Mookie Betts made a running catch in foul territory and immediately spotted something just over the padded outfield wall at Dodger Stadium: a lonely, stray baseball.
After signing a US$365 million, 12-year contract, Betts apparently was not above a little cleanup duty in his Los Angeles debut. He leaned over the railing, scooped up the ball and tossed it behind the right-field fence.
From Target Field to PNC Park and Busch Stadium, there are baseballs scattered everywhere with no fans inside to chase them down during this COVID-19-shortened 60-game season.
No scrambles for souvenirs in the upper deck. No races for home run blasts in the bleachers. No jump balls for foul balls in the box seats.
Without fans clamoring to claim every ball that winds up in the stands, baseballs have been left scattered everywhere.
Some clubs have been more frugal than others when it comes to collecting them. Betts, for instance, took it upon himself to grab that abandoned ball after making a nifty grab in the sixth inning of the season opener on Thursday last week against the San Francisco Giants.

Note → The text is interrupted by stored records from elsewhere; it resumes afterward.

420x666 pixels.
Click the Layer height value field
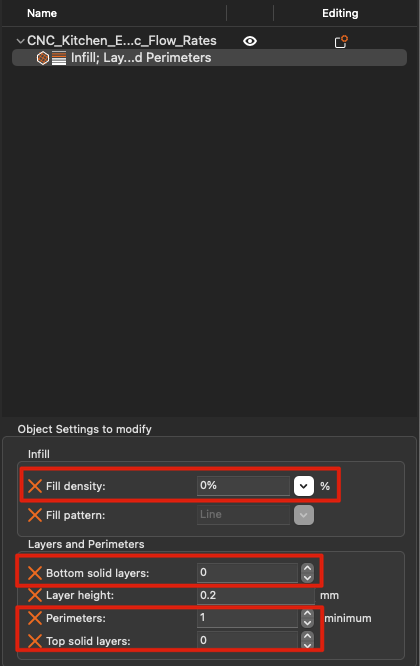(x=256, y=595)
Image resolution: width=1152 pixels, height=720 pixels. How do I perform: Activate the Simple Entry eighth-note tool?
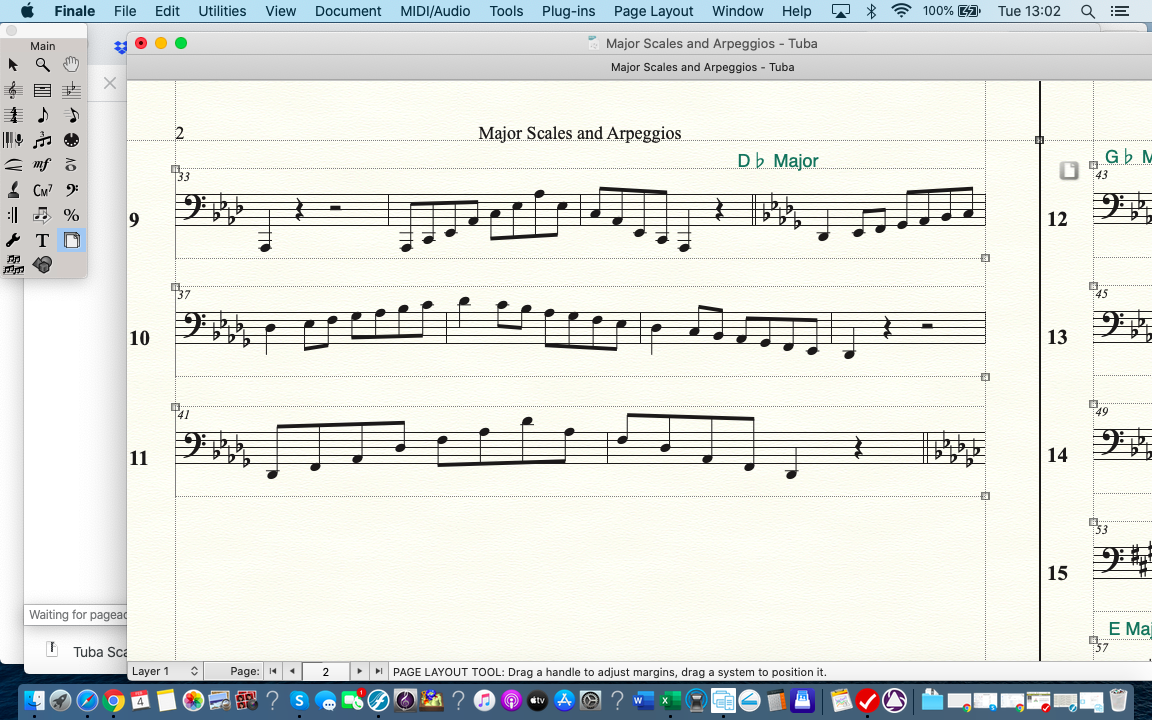coord(42,115)
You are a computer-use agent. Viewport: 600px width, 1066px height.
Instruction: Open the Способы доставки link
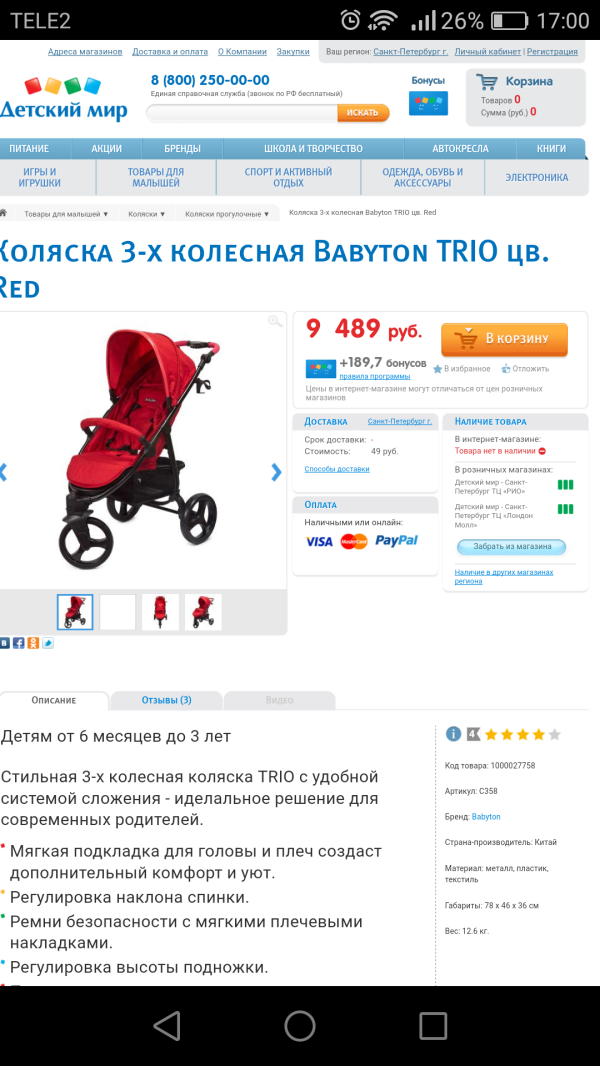(x=337, y=469)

The Mets on Saturday last week were quick to fetch a homer by Atlanta’s Adam Duvall at Citi Field after it crashed into a cardboard cutout of a dog belonging to New York All-Star Jeff McNeil.

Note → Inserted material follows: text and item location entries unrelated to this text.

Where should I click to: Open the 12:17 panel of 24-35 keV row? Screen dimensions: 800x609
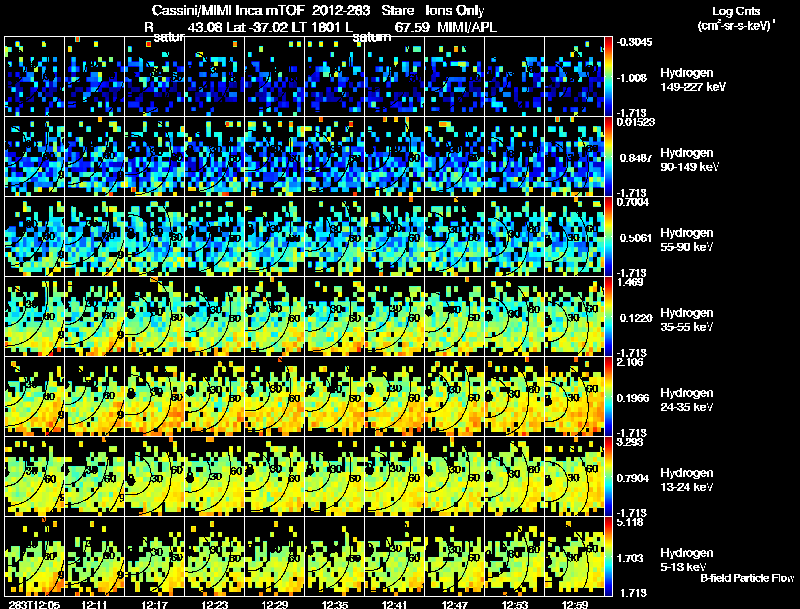[155, 396]
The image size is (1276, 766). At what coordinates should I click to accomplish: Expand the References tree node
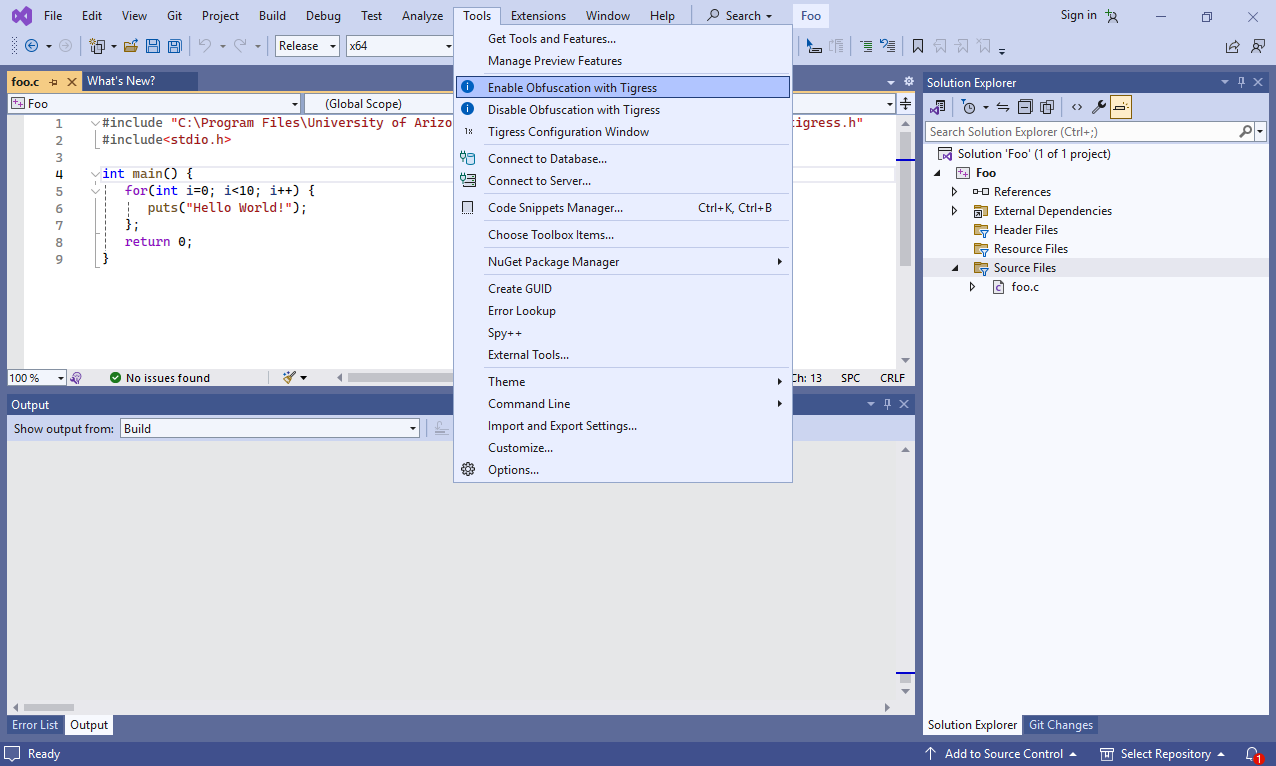[x=954, y=192]
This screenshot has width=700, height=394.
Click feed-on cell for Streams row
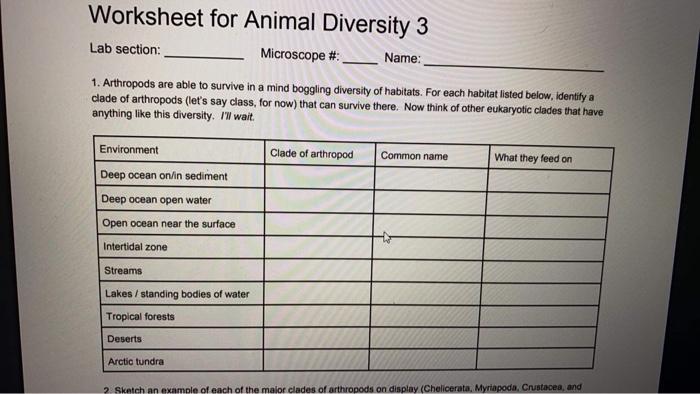542,272
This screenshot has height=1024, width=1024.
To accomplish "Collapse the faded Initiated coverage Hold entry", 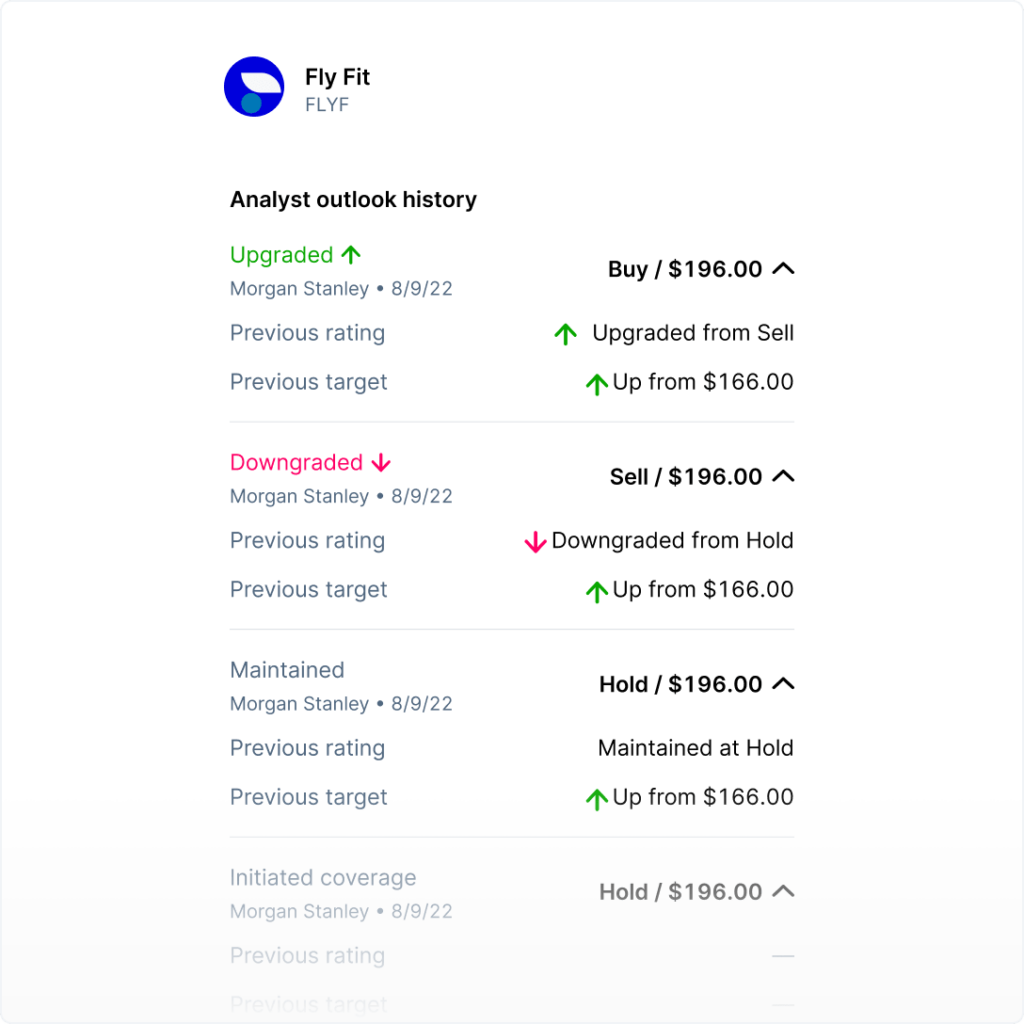I will [784, 892].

The pooch sure showed off a good set of paws — a stadium attendant found the home-run ball sitting in the seat propping up the likeness of Willow McNeil.
“I think we’re going to save money, I guess,” Angels manager Joe Maddon said. “I’m sure somebody’s going to sweep it up afterwards. They’ve got to have the baseball detail that goes out there after the game, as opposed to blowing hot-dog wrappers, let’s go find baseballs. Everything about all of this is different. We’re getting used to it.”
In the Angels-Athletics opener on Friday last week, Oakland slugger Khris Davis fouled a curveball from Andrew Heaney straight back into the second deck of the Coliseum in his first at-bat.
The next batter, Matt Olson, fouled off a pitch down the third-base line and into a section of lower-level seats. Then the ball bounced, hit the walkway and quickly rolled down the stairs to the bottom row.
An approach taken by some teams is sending out souvenirs to fans if their cardboard cutout gets hit by a ball.
Longtime A’s supporter Richard Lovelady lucked out on Friday last week when his cutout — section 126, row 24, seat 4 — was struck by Olson’s foul.
Lovelady, head brewer and owner of Lovelady Brewing in Henderson, Nevada, hopes to eventually thank Olson with a free drink.
“My first A’s game was when I was 5 years old [in 1973] and I’ve gone to many, many A’s games over the years. Never have I been close to catching a foul ball or home run,” Lovelady wrote in an e-mail. “Thanks to my family and coworkers, who bought me the cutout, my long drought is over!”
After Lovelady learned the A’s would donate US$81.10 to a local charity because his image was hit by a foul ball, he pledged a donation in the same amount to local food bank Three Square in Henderson and encouraged others to help charities if they could.
“What a great story,” A’s president Dave Kaval said with a grin.
When fans do come back to the ballpark eventually, Angels slugger Justin Upton thinks they should get a special surprise — the chance to pick up all those baseballs in the bleachers that have been fouled off or hit over the fences for home runs.
“It’ll be great when the fans get back in the stadium. Honestly, I think they should just leave them there as long as it doesn’t get too crazy where there’s balls everywhere,” he said. “When the fans are allowed back in the stadium, allowing them to walk in and maybe at their feet being able to pick up a baseball from the season before.”